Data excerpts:
================
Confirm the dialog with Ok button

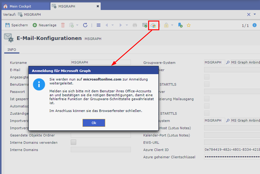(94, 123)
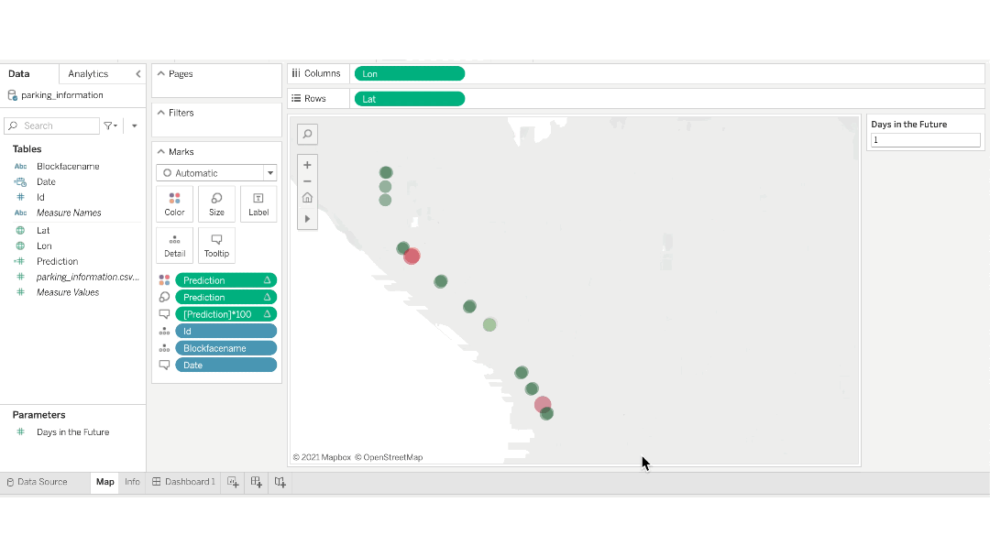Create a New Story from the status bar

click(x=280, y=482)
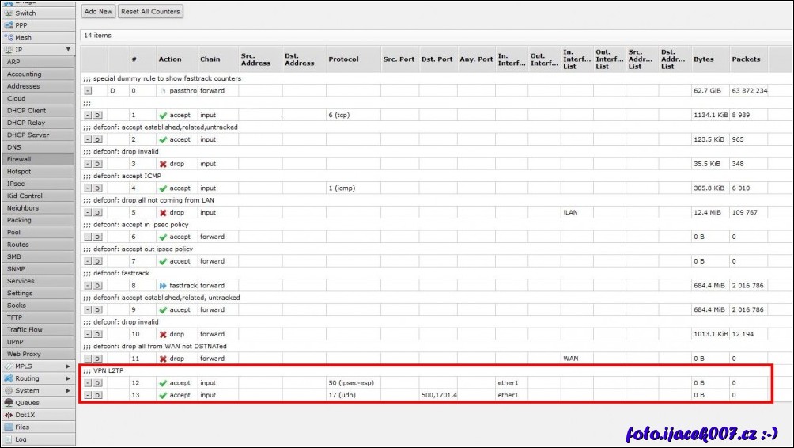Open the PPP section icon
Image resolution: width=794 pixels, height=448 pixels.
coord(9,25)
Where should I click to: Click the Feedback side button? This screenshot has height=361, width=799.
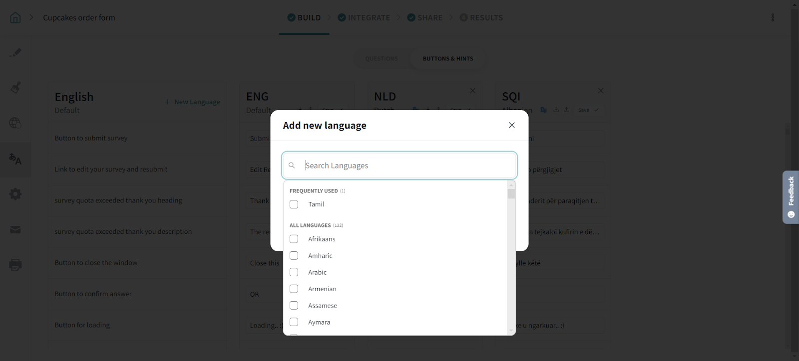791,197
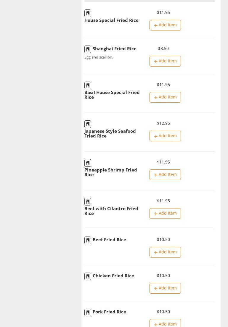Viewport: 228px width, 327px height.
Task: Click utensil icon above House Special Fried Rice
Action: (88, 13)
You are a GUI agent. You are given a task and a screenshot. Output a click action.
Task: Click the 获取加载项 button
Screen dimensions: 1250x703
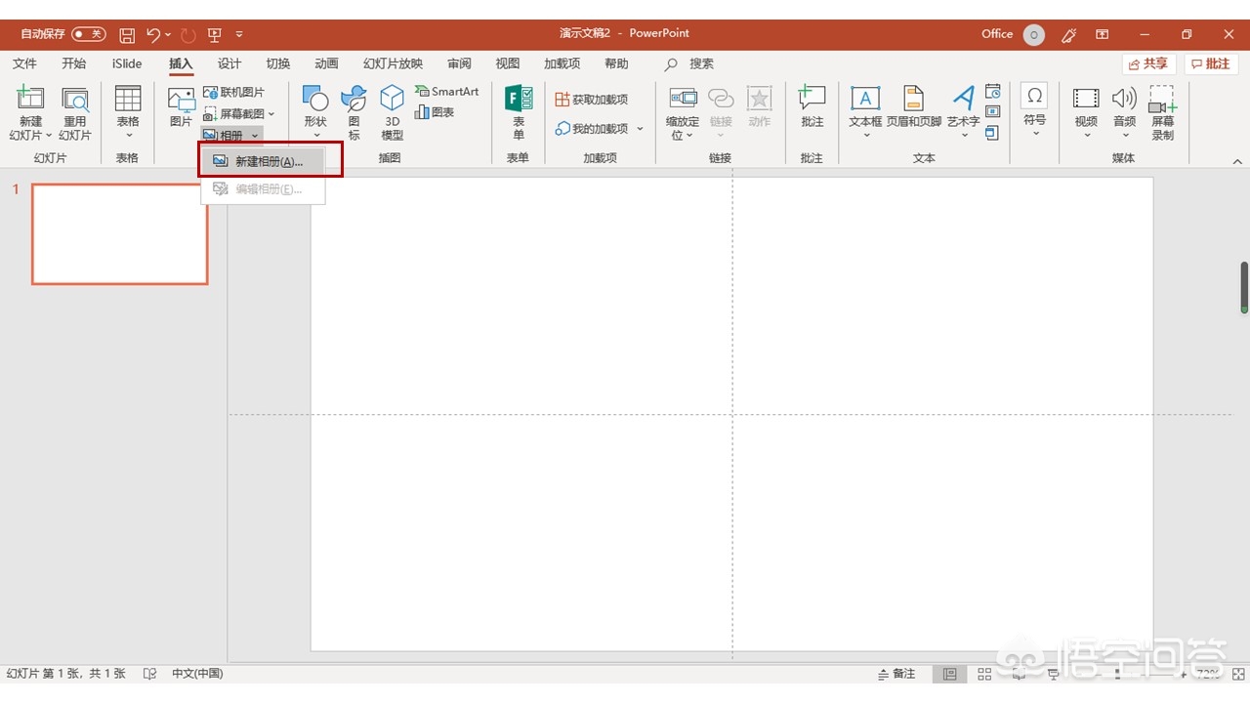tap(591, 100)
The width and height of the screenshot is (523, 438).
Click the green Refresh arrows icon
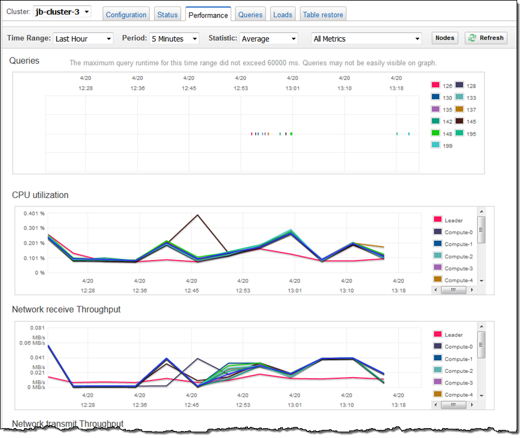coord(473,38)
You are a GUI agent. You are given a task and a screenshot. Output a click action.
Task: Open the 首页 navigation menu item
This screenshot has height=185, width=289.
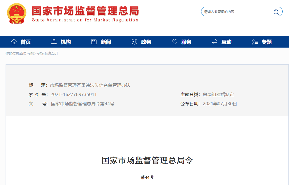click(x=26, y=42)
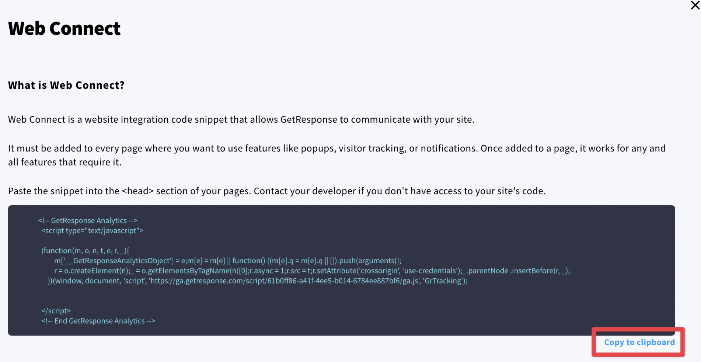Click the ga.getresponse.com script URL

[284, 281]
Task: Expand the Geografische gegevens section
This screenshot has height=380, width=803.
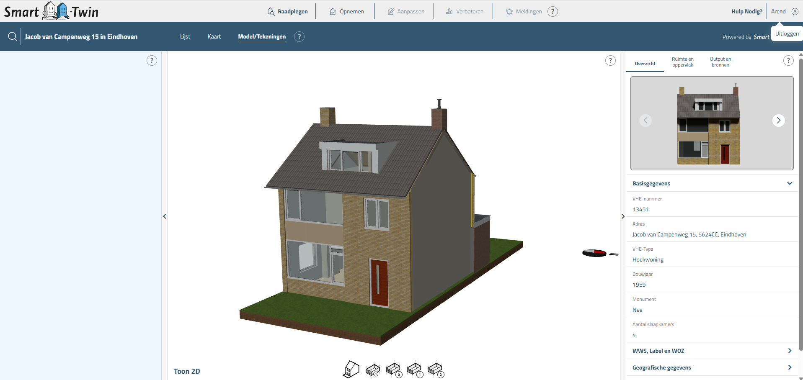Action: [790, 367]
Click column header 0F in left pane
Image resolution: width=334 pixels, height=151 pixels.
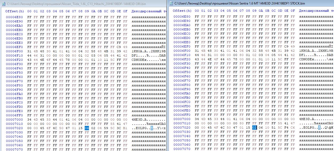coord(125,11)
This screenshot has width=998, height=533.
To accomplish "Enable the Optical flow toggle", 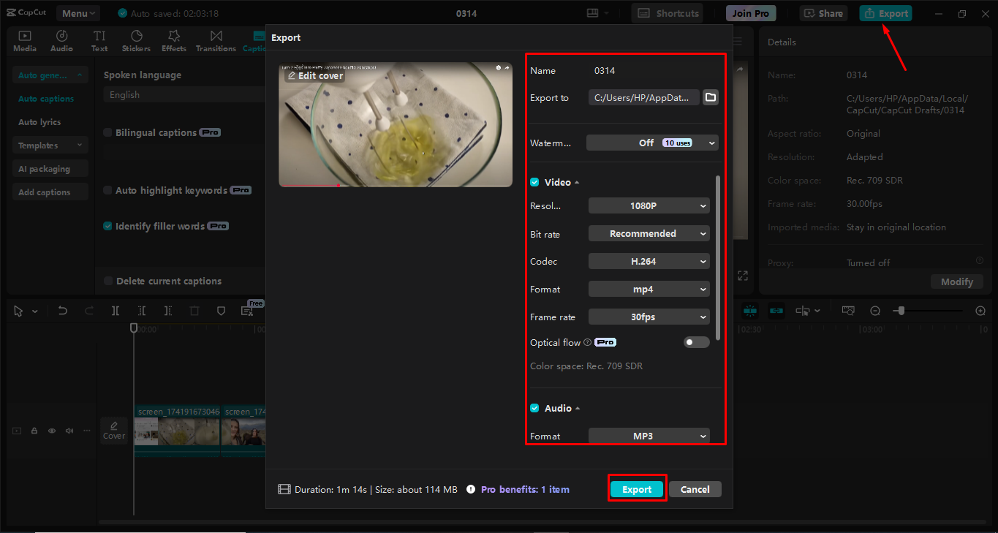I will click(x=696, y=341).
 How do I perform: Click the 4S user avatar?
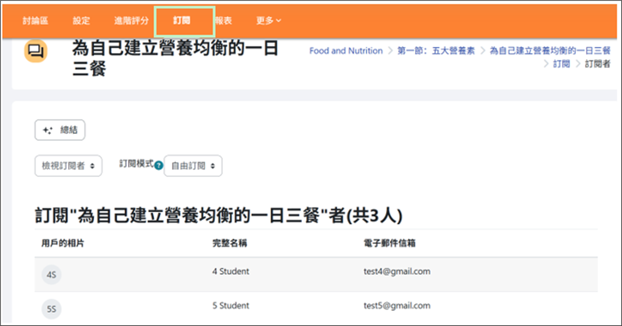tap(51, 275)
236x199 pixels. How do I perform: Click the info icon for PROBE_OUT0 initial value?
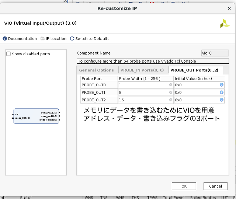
================
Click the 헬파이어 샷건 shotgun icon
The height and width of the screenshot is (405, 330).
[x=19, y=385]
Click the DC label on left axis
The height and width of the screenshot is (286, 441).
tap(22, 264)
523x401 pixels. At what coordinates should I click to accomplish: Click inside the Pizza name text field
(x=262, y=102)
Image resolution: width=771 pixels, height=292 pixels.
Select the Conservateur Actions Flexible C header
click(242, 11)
================
**Work item**: Copy word for word the stretch of entries above from the line that has "Click the 헬파이어 샷건 shotgun icon" through the line that has "Image resolution: width=771", both ends included, and nothing outside it.

**Task output**:
Click the 헬파이어 샷건 shotgun icon
The height and width of the screenshot is (405, 330).
[x=19, y=385]
Click the DC label on left axis
The height and width of the screenshot is (286, 441).
tap(22, 264)
523x401 pixels. At what coordinates should I click to accomplish: Click inside the Pizza name text field
(x=262, y=102)
Image resolution: width=771 pixels, height=292 pixels.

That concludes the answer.